7 Tips to Help You Succeed in D.C. (and in life)

Posted on Thursday, Apr 13, 2017

Ever thought about packing up and moving across the country? Maybe you need something new; maybe you want to push yourself to new independent heights. Well, if you’ve thought about moving to Washington, D.C. I hope you listen to yourself and figure out how to make that dream happen. Whether it’s for years or for a semester, D.C. shows you who you are. In the most extreme political bubble, surrounded by the most competitive people in the nation, even a short amount of time will pull out your strengths and weaknesses. When you do decide to go, I recommend you:
 
  1. Be genuine- you’re supposed to “network the hell outta D.C.”, but it’s important that you build on new relationships. Gain the trust of others if you really want a contact that will help you in the future.

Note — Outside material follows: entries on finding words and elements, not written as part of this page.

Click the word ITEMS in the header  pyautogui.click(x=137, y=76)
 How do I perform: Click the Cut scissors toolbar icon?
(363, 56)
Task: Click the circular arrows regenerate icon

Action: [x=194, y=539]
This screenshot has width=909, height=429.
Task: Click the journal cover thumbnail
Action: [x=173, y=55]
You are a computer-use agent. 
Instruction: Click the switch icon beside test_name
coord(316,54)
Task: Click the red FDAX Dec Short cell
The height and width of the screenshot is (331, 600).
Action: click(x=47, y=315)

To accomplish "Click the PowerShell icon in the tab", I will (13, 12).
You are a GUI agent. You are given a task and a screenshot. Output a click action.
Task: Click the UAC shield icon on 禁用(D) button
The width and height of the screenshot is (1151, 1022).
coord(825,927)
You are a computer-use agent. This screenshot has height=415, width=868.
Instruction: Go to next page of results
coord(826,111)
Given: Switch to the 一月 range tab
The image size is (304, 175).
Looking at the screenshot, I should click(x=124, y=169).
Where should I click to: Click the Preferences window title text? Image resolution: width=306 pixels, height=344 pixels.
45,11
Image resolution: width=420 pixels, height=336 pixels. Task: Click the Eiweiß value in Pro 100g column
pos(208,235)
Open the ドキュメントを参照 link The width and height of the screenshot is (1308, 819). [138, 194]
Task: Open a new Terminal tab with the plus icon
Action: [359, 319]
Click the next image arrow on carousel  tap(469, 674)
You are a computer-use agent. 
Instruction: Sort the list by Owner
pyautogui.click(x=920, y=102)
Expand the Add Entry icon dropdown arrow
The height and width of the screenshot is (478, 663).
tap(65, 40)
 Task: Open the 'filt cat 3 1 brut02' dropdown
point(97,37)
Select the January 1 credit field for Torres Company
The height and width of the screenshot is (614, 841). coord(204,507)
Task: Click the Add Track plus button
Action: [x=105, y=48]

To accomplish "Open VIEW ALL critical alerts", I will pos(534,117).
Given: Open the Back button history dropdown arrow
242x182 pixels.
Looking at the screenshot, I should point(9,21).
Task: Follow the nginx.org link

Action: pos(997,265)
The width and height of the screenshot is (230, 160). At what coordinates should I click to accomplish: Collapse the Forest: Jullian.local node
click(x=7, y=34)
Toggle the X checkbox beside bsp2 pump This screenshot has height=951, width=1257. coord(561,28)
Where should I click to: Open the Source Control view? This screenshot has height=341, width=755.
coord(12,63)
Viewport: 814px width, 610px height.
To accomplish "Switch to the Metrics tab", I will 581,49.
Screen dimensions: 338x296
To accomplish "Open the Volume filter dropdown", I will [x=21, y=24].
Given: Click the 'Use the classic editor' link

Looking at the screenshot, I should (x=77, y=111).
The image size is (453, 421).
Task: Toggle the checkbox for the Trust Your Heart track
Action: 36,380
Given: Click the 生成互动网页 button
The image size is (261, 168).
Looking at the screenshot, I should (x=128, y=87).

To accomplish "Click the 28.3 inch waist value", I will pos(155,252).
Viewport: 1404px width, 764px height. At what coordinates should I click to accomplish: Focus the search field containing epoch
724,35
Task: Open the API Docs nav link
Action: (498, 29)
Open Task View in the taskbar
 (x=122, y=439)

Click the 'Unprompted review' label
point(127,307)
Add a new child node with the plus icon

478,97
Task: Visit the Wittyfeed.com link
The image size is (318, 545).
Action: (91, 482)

  2. Be open to new experiences- don’t pass up an opportunity that you think you’ll learn from. Also, you don’t have an opinion on the work you’re working on starting out. Answering those calls and making hundreds of copies makes a lot of lives easier in the office, be the one people can call on.
  3. Come prepared- especially when starting to look for a job. Don’t play down the experiences you’ve had (but don’t oversell the truth) on your resume. Don’t tell others you’re just opening mail for a department, you have to sell your skills by the way you talk about and frame yourself.
  4. Leverage your mentor/supervisor relationship- force them to meet up with you. If you’re lucky you’ll have one that takes you to lunch and calls to catch up after you’ve left. Aim for that.
  5. Be proactive- if there’s something you know your department is working on or starting, think ahead. You should be the intern that organized the supply closet and found a more efficient way to complete your tasks, not the one on their phone all day.
  6. Be willing to admit mistakes or that you don’t know what you’re doing- ask intelligent questions and exhaust your resources. Your supervisor should rather repeat himself than you mess up a project you’ve been working all day because you’re afraid to communicate.
  7. Compete with yourself, not others- don’t try to bring others down. People see through it and they don’t like it, so make yourself and your team better.
 
Don’t waste time. Get here as soon as you can and learn how to make the difference you want to make in life. What are you waiting for?